For the first time, coalition partners authorised by the U.S. Department of State can purchase upgrades for their transceivers through L3Harris to achieve interoperability with U.S. forces using NSA encryptions. The NSA crypto cores will be made available to eligible allied nations through Foreign Military Sales contracts.
Byron Anderson, Director of Product Line Management at L3Harris, said the approval marked a significant milestone for the company’s video datalink portfolio. “This effort was only possible through close collaboration between L3Harris and the NSA on an expedited approval process, and these two products are the first test cases validated with this concept,” he said.

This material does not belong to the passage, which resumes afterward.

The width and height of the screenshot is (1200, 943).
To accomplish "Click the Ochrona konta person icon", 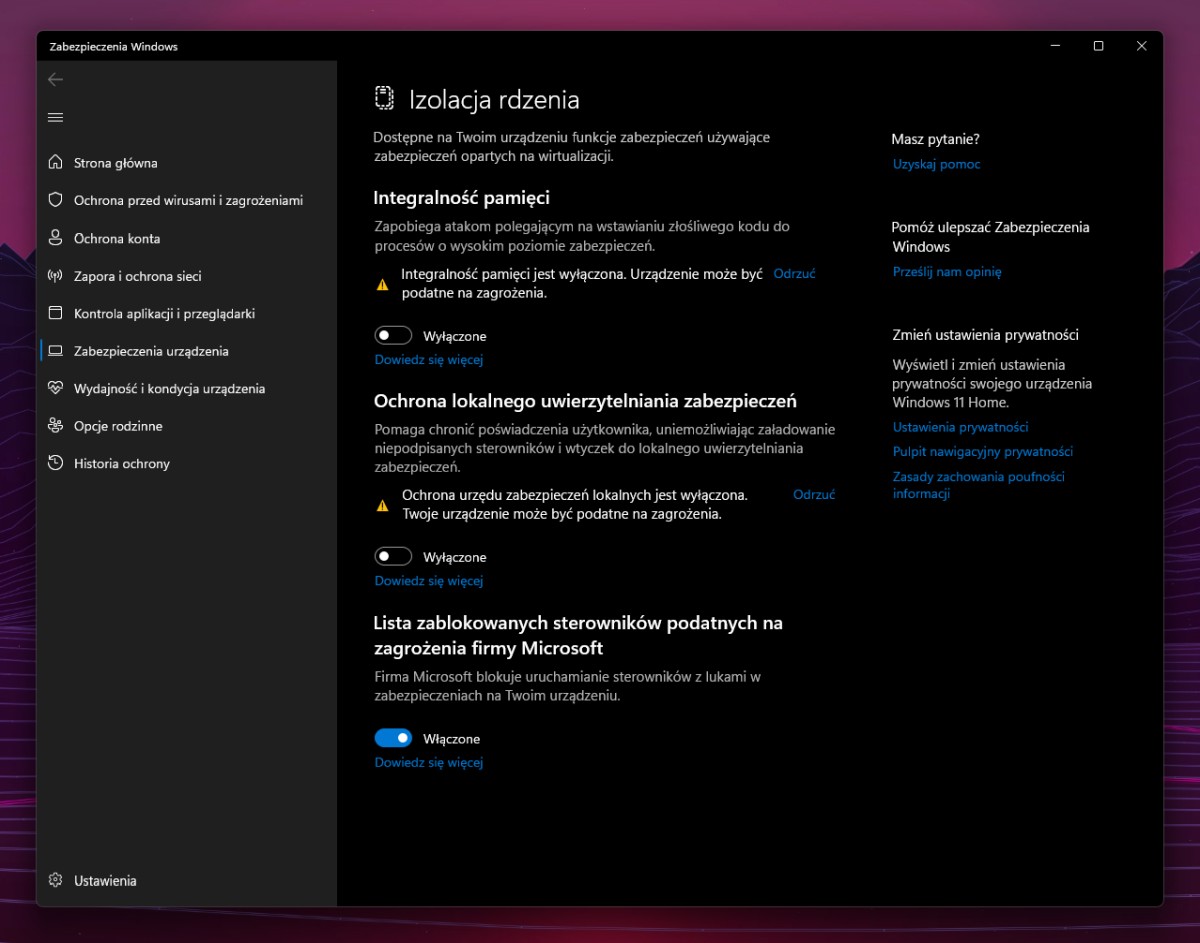I will [55, 238].
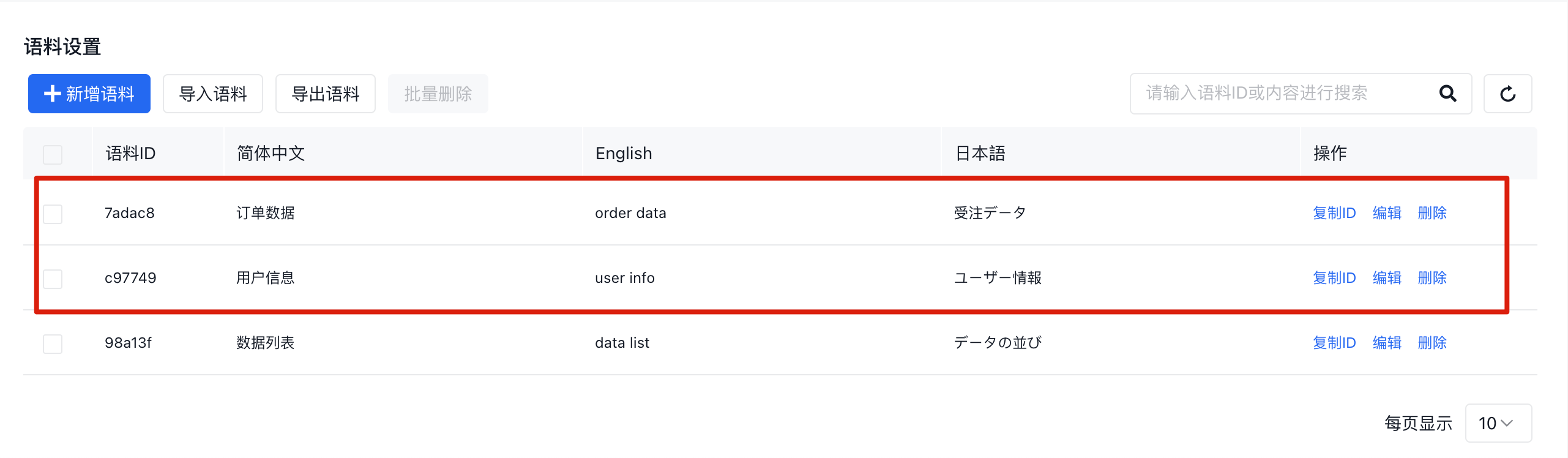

Anderson added that the company intends to extend this approach across additional systems once domestic certifications are complete. “We are now pursuing approvals through this process for the rest of our video datalink products including CMDL 2c as soon as their respective U.S. domestic variants complete certification,” he said.
Designed for air, surface and maritime use, the L3Harris ROVER line provides real-time full-motion video and network data to support situational awareness, targeting, surveillance and battle damage assessment. The systems also support relay, convoy overwatch and other operations where continuous eyes-on-target are required.

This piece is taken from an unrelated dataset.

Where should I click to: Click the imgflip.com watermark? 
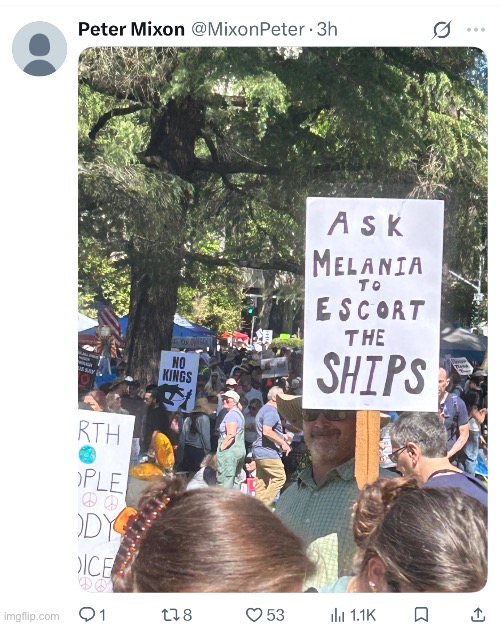click(31, 616)
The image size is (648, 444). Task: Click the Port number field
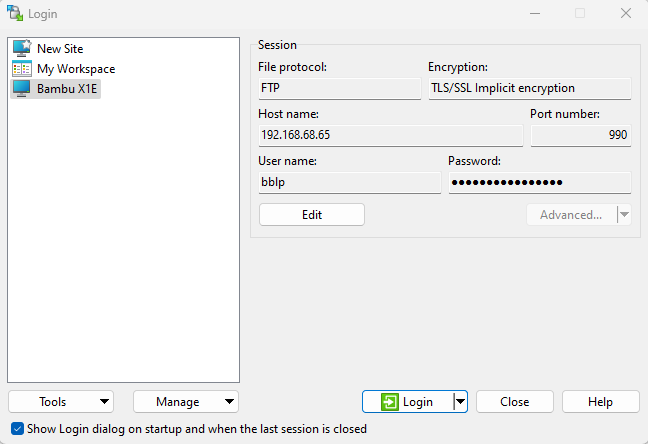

Embedded frequency diversity within the ROVER product line provides link redundancy and resilient reception in challenging environments. This design mitigates the effects of platform shadowing, multi-path interference, line-of-sight blockages and radio frequency interference.

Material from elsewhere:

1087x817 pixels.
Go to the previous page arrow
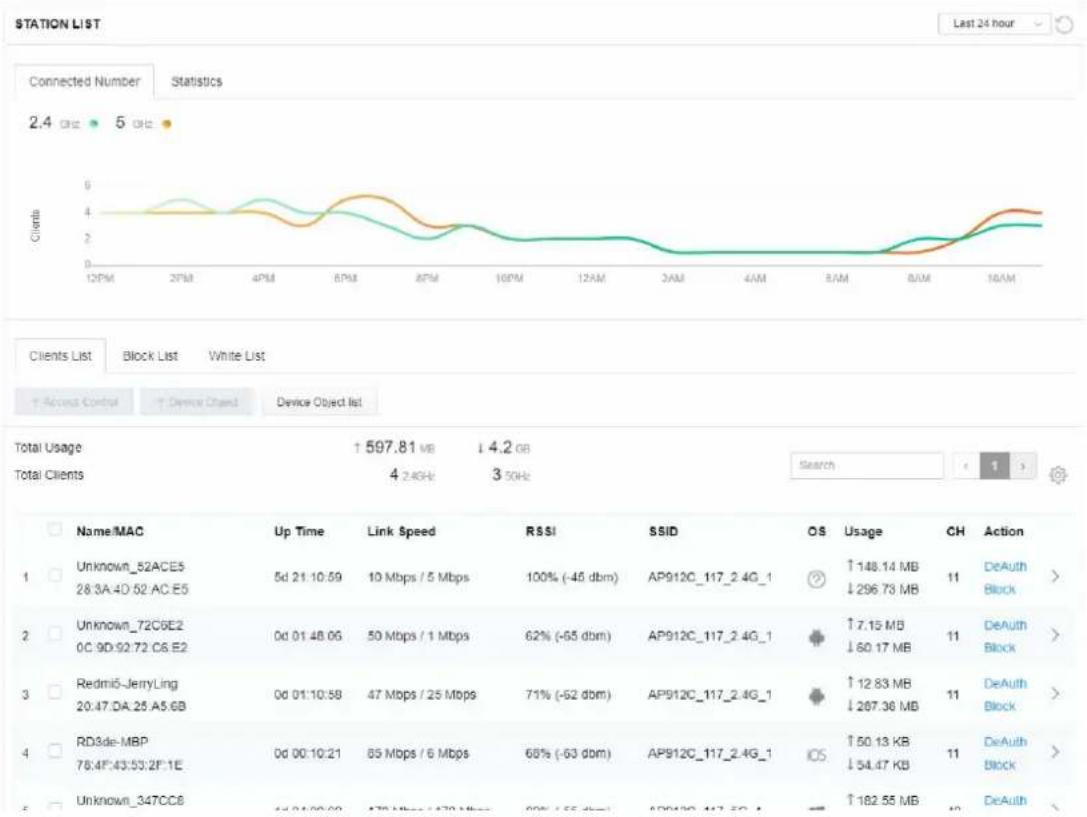click(x=966, y=466)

ROVER 6S features a broad waveform set that enables interoperability with virtually all large airframes, unmanned aerial vehicles and targeting pods currently deployed in operational theatres. This allows seamless integration across a wide range of platforms without additional system modification.
Previously, international customers could only purchase exportable “i” variants of ROVER, which were not capable of interoperating with systems operating on NSA high-assurance channels. Approval of the “c” variants now enables protected coalition interoperability between U.S. troops and forces from more than 50 eligible nations.